[Portion of a data file]
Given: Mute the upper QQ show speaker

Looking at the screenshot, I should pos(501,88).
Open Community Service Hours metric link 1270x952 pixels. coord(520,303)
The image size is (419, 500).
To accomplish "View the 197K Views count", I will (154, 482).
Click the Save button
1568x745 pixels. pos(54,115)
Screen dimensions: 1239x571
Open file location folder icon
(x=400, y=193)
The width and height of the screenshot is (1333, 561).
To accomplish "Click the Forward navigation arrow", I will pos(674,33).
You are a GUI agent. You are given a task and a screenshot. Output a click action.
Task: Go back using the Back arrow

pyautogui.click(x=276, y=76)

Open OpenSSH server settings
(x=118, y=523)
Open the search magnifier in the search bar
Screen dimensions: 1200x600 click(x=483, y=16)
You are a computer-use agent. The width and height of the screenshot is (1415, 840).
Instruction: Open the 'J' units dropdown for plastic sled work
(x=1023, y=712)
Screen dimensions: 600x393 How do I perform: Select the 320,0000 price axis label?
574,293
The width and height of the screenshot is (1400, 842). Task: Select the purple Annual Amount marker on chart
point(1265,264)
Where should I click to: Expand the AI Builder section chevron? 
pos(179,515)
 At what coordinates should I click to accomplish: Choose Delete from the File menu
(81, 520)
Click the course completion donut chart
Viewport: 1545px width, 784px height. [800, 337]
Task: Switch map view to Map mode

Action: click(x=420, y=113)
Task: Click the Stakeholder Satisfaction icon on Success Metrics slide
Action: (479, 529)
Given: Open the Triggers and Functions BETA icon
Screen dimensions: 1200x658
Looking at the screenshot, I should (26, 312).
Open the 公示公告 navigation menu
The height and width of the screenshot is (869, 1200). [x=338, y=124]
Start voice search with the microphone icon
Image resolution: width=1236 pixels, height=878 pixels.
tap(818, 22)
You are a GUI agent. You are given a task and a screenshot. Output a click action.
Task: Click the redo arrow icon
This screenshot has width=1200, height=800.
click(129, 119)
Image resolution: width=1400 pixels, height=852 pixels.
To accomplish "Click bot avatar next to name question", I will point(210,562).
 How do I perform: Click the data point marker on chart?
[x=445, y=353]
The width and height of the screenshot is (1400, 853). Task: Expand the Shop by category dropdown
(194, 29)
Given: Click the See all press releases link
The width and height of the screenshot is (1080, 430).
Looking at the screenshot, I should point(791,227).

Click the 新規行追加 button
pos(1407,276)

** GOAL **
Copy the part of the records that opens with the line containing "Given: Click the See all press releases link" and closes at the end of the records, keeping every line unchanged.

** SOLVED PROBLEM **
Given: Click the See all press releases link
The width and height of the screenshot is (1080, 430).
Looking at the screenshot, I should point(791,227).

Click the 新規行追加 button
pos(1407,276)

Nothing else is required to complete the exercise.